Reno pushed its lead back to double digits, 22-11, after Morgan McGwire got a hook shot to fall in the post with 5:34 left before halftime. The two teams traded buckets into the break and Reno took a 28-19 lead into the intermission.
“We didn’t come to play, plain and simple,” veteran Centennial coach Karen Weitz said. “That’s not my team. That’s not the way we defend. We didn’t respond and I told them you can’t do that at this stage.
“The slow start killed us. It didn’t hurt us. It killed us.”
Hascheff was a big reason for the Huskies’ solid start. She connected on 5-of-7 from beyond the arc and had 18 points in the first two quarters. She finished with a game-high 26 points.
Centennial tried to hang around. The Bulldogs, who had not been to a state tournament in Reno since 2004, but had won two of the last three 4A titles, outscored Reno 16-13 in the third period. That trimmed Reno’s lead to 41-35 after three quarters.
Centennial then tacked on the first points of the fourth quarter thanks to a Jada Brown layup. That got the Sunset Region champions within four points, 41-37.
However, that’s as good as it got for the Bulldogs. Reno responded with eight straight points, a run capped by a Hascheff runner with 5:35 to go in the game. The spurt forged Reno ahead 49-37.
The margin was still 10, 50-40, after a Paige Barber free throw with 3:06 left. Reno proceeded to score 10 of the game’s final 11 points to account for the 19-point romp.
Reno had been dominated on the glass in the second meeting between the two schools, the championship game of Centennial’s Christmas Break tournament. The Bulldogs out-rebounded Reno 41-14 in that clash.
Thursday’s story was much different. Reno held its own on the boards in the postseason clash, only getting beat 38-35 in the rebounding department.
McGwire pulled down 11 of those for Reno while also chipping in seven points.
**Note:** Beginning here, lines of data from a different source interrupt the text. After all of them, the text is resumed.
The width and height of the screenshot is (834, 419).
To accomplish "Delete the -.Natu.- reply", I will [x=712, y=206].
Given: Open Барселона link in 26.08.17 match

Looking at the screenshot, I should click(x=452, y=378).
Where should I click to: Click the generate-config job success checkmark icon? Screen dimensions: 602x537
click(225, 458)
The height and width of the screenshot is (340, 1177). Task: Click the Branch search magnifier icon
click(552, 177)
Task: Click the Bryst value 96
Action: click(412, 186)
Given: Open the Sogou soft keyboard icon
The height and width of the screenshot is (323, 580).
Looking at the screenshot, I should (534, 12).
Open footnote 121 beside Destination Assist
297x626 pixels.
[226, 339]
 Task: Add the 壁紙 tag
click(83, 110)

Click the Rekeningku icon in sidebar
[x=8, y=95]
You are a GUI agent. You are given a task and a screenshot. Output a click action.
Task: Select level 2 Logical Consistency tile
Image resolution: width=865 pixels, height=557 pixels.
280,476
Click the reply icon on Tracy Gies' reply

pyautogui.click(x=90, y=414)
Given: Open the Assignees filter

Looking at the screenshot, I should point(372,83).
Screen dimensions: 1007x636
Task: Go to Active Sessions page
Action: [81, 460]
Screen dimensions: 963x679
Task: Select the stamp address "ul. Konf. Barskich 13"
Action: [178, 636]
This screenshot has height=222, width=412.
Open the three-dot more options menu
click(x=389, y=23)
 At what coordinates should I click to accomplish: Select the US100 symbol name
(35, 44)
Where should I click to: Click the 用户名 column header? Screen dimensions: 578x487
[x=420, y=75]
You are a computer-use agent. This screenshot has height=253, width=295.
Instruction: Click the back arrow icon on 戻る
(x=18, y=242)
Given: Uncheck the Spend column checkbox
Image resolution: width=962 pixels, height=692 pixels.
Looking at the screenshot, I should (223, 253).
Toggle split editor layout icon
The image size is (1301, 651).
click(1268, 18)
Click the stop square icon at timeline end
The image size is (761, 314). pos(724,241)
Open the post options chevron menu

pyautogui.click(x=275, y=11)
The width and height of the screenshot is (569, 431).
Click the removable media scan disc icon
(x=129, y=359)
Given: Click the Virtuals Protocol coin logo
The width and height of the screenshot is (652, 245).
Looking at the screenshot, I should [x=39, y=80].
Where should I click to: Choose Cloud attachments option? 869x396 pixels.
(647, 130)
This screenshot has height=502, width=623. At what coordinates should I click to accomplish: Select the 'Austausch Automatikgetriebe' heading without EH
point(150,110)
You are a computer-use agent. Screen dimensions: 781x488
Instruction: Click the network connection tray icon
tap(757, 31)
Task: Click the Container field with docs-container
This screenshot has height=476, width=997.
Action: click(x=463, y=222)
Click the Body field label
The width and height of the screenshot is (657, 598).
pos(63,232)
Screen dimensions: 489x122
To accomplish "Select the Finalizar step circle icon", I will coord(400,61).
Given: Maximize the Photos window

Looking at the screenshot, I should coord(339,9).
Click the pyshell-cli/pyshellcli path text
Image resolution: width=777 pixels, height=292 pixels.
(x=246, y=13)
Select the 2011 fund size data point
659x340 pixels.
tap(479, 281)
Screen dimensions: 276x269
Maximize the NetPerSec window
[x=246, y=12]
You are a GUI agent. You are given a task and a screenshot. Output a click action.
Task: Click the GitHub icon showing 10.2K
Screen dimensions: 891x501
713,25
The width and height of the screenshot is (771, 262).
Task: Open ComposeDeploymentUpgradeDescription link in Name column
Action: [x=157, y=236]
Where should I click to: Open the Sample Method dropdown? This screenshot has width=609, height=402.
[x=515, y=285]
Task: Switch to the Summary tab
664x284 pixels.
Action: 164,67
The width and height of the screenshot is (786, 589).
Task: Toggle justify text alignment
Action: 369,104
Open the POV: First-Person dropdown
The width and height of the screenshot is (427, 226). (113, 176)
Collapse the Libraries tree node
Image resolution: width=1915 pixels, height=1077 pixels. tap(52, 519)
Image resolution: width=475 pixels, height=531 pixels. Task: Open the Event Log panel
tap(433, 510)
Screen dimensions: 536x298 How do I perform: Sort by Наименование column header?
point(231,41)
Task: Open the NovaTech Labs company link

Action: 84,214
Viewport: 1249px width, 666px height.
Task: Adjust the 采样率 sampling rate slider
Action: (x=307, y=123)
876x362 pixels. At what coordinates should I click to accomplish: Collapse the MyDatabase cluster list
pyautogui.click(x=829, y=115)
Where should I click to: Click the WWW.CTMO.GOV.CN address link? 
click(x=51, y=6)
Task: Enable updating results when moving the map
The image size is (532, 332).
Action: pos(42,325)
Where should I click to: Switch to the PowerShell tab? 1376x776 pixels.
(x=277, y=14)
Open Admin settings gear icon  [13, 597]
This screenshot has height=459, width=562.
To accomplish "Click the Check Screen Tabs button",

In addition to Hascheff’s stellar outing, the Huskies got 10 points from CC Sobrio, nine from Shannon Gough and eight from Shaw.
“Gigi was huge in this game,” Foster said. “Shannon was a little frustrated as they concentrated on denying her the ball. But she didn’t get flustered. She handled it. She didn’t score it a lot but we didn’t need her to score a lot because we had other kids stepping up.”
Centennial won four straight 4A titles form 2002 to 2005. Then also won again in 2009 and 2011. The loss was only Centennial’s second in a state tournament game since 2001. The other came in 2007. Thursday’s loss also snapped the Bulldogs’ 23-game winning streak.
“We didn’t play defense,” Weitz said. “What defense? There was none. Did we play defense? I didn’t see defense. That’s not the defense I know. That’s not Bulldog defense. It’s just stunning to me and none of them have answers. That’s not my team.”
Breanna Workman and Brown led the CHS offense Thursday, finishing with 11 and 10 points respectively.
The 41-point outing was the worst offensive production by a Centennial team since it was limited to 39 by eventual state champion Bishop Gorman in February of 2008.
“They’ve never had any leadership. I’ve told them that all year long,” Weitz said of her squad. “We’ve had a problem with consistency and leadership. I told them ‘You better be careful because it’ll bite you when you get in a tight game or get in a big game. Whose back are you jumping on? Who are you going to look like. I’m ready to fight with you. Whose back are you going to jump on from the start of the game?’ They can’t jump on the coach’s back at this stage. We’ve done all we can.”
Reno’s win, coupled with Bishop Gorman not qualifying for the state tournament, guarantees a school other than Centennial or Gorman will win a state title for the first time since Reno won the 2001 championship.
The Huskies tip off the state final tonight at 6 p.m.